* _Exercise description_: Where the records below reach the line containing "Instruction: Click Moderate", start transcribing, and end with the line containing "Task: Click the Read-only mode label", exactly and with nothing else added.

Stored data entries
-------

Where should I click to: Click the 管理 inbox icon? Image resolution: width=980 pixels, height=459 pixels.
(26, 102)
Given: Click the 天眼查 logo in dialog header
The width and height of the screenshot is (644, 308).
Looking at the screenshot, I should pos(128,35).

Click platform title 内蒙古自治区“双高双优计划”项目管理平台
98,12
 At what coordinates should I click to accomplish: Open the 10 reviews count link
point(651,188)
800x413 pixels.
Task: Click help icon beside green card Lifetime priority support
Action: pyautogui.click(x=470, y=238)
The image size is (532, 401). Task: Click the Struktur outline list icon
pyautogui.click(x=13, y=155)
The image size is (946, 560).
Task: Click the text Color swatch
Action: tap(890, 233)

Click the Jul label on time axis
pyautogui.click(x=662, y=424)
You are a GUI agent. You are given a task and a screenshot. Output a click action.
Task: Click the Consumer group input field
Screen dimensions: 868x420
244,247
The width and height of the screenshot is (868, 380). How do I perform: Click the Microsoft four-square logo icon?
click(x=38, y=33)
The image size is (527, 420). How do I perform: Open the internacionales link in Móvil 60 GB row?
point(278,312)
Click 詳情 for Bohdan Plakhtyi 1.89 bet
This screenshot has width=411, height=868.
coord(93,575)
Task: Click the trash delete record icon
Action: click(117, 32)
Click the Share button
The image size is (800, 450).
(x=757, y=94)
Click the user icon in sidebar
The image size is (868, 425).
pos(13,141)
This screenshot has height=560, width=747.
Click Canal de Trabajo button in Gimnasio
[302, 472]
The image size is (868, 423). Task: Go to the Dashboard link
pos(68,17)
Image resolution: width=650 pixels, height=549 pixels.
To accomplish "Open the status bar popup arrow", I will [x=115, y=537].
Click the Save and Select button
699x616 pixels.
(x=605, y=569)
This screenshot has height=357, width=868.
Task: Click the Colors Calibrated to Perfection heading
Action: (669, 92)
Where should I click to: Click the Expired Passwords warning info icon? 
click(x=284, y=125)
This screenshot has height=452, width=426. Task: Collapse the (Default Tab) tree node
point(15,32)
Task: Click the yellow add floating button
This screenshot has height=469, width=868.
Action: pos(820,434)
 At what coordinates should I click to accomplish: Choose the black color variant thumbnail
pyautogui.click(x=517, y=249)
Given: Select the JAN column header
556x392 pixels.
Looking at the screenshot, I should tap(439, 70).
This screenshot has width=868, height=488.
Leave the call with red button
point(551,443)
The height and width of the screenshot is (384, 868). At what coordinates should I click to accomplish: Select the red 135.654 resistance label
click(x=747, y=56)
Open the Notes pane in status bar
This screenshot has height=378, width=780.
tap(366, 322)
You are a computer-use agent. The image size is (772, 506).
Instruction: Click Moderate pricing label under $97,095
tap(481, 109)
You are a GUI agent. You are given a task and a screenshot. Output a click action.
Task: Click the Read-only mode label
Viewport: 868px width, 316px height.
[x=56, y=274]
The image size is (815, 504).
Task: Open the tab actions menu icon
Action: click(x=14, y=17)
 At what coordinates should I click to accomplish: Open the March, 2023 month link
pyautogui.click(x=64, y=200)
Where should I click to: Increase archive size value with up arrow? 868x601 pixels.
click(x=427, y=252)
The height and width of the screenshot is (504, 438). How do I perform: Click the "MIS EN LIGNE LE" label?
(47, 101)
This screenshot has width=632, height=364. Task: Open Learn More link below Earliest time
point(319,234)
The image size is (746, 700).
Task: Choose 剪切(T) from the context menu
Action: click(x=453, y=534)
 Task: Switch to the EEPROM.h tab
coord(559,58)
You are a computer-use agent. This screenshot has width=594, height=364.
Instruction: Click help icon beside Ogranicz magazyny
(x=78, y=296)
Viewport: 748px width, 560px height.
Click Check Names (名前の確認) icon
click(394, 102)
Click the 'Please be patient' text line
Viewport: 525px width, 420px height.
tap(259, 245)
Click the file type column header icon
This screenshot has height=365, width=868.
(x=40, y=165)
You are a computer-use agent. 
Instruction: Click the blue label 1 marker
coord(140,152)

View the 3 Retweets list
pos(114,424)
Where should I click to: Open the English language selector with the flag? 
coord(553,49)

-------

* _Result of the exercise_:
Instruction: Click Moderate pricing label under $97,095
tap(481, 109)
You are a GUI agent. You are given a task and a screenshot. Output a click action.
Task: Click the Read-only mode label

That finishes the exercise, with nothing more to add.